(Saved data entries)
begin
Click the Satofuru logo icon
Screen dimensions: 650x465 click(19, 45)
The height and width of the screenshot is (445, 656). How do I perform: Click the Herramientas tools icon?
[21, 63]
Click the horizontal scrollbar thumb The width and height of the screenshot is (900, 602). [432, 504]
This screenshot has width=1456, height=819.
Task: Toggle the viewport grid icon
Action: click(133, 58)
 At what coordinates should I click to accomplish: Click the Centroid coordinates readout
end
* Required work *
Copy all of the data above, replacing each "Click the" with "Select the" and leaving everything else unchanged.

* Solution *
Select the Satofuru logo icon
Screen dimensions: 650x465 click(19, 45)
The height and width of the screenshot is (445, 656). How do I perform: Select the Herramientas tools icon?
[21, 63]
Select the horizontal scrollbar thumb The width and height of the screenshot is (900, 602). [432, 504]
This screenshot has width=1456, height=819.
Task: Toggle the viewport grid icon
Action: click(133, 58)
 At what coordinates should I click to accomplish: Select the Centroid coordinates readout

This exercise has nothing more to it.